One might ask, what is the point of CSP in report-only "mode"? The purpose of report-only "mode" is to help the development process of CSP to be less painful as iterations on the policy will not break application functionality.

So how does one tell the difference between the two "modes"? If there is Content-Security-Policy HTTP response header, then CSP is in enforcing "mode". If there is a Content-Security-Policy-Report-Only HTTP response header, then CSP is in report-only "mode". Additionally, when violations occur in report-only "mode", CSP errors will include the keywords report only in the browser's developer tools console. For example, when these violations occur in Chrome, the error message in Chrome's DevTools console will be prepended with [Report-Only].

console-errors
Example of CSP violation in DevTools console when CSP is in Report-Only "mode"

However, it is possible to send both Content-Security-Policy and Content-Security-Policy-Report-Only headers. One use case of sending both headers is when an organization has an existing CSP in enforcing "mode", but wants to test new directives or configurations without breaking functionality. A Content-Security-Policy-Report-Only header can be sent with the new configuration in addition to the existing Content-Security-Policy header for testing the new changes before they are integrated into the existing CSP.

One way of checking which headers are set by the server is to make a request with curl and check the response headers.

curl -SL -D - https://example.com | grep Content-Security-Policy

Another way of checking headers is by using the Network tab in the browser's developer tools.

network-tab_headers
Network tab in Chrome DevTools shows that both Content-Security-Policy and Content-Security-Policy-Report-Only headers are sent

How Does Reporting Work?

When violations occur, CSP is capable of logging them through the report-uri/report-to directive.

report-uri_directive
Example report-uri directive

When the report-uri/report-to directive is set and a CSP violation occurs, the browser will make a POST request to the URL value corresponding to report-uri/report-to with a JSON body

An example of violation report

{
    "csp-report": {
        "blocked-uri": "inline",
        "column-number": 1,
        "document-uri": "http://gusto.com/path",
        "line-number": 21,
        "original-policy": "default-src 'self'; script-src 'unsafe-inline' 'strict-dynamic' 'nonce-[removed]'; report-uri https://subdomain.report-uri.com/r/d/csp/ReportOnly",
        "violated-directive": "script-src"
    }
}

Traditional CSP vs Nonce-based CSP

Traditional CSP is setting the directives as a whitelist of host-sources.

traditional-csp
Example of a directive in traditional CSP

However, a research paper published by Google suggests that the majority of traditional CSPs are ineffective in mitigating against XSS. Often web applications require a large amount of refactoring to remove inline scripts or styles. The keyword-source,'unsafe-inline', is a compromise to deploy CSP without breaking functionality in a production environment, but the use of 'unsafe-inline' effectively disables the protection CSP would have provided. To solve this problem, the paper recommends taking the nonce-based approach to implementing CSP for dynamic web applications.

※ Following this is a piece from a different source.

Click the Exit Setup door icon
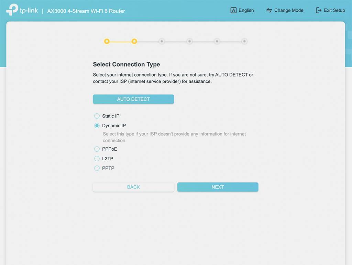Viewport: 352px width, 265px height. 319,10
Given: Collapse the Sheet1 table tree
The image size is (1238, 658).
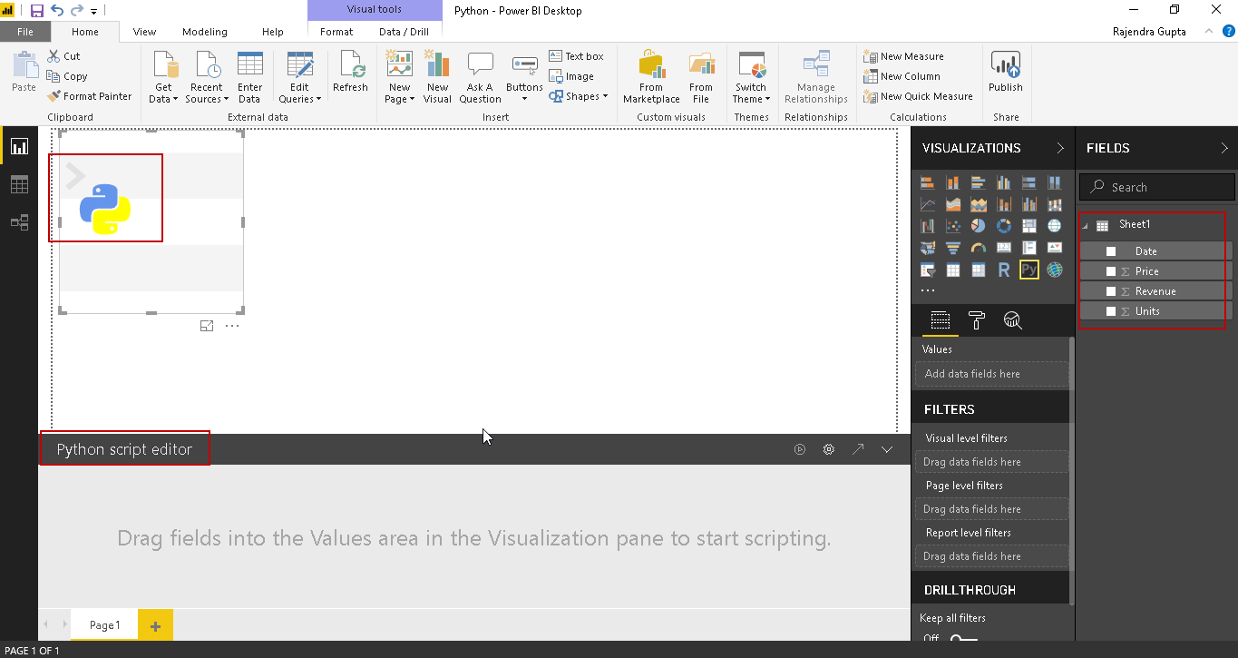Looking at the screenshot, I should click(1086, 226).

A nonce is a randomly generated value that is not intended to be reused. A nonce-based CSP generates a base64 encoded nonce per each request then passes it through the HTTP response header and appends the nonce as an HTML attribute to all script and style tags. The nonces in all scripts and style tags are checked against the nonce in the response header. For all nonces in script and style tags that match the nonce in the header, the browser allows those scripts and styles to load during the browser’s subresource loading process.

nonce-based-script-src
Example of nonce-based CSP behavior with script-src directive

For those who are familiar with how CSRFs are mitigated, the CSRF or anti-forgery token embodies the same spirit as the nonce in CSP. Abstractly, the CSRF token and nonce are random values that are validated before an action is performed.


Special thanks to Fredrick Lee and Julianna Roen for their feedback on earlier versions of the post.

Appendix

[1] Google has some guidelines on what they believe what a strict configuration of a CSP looks like.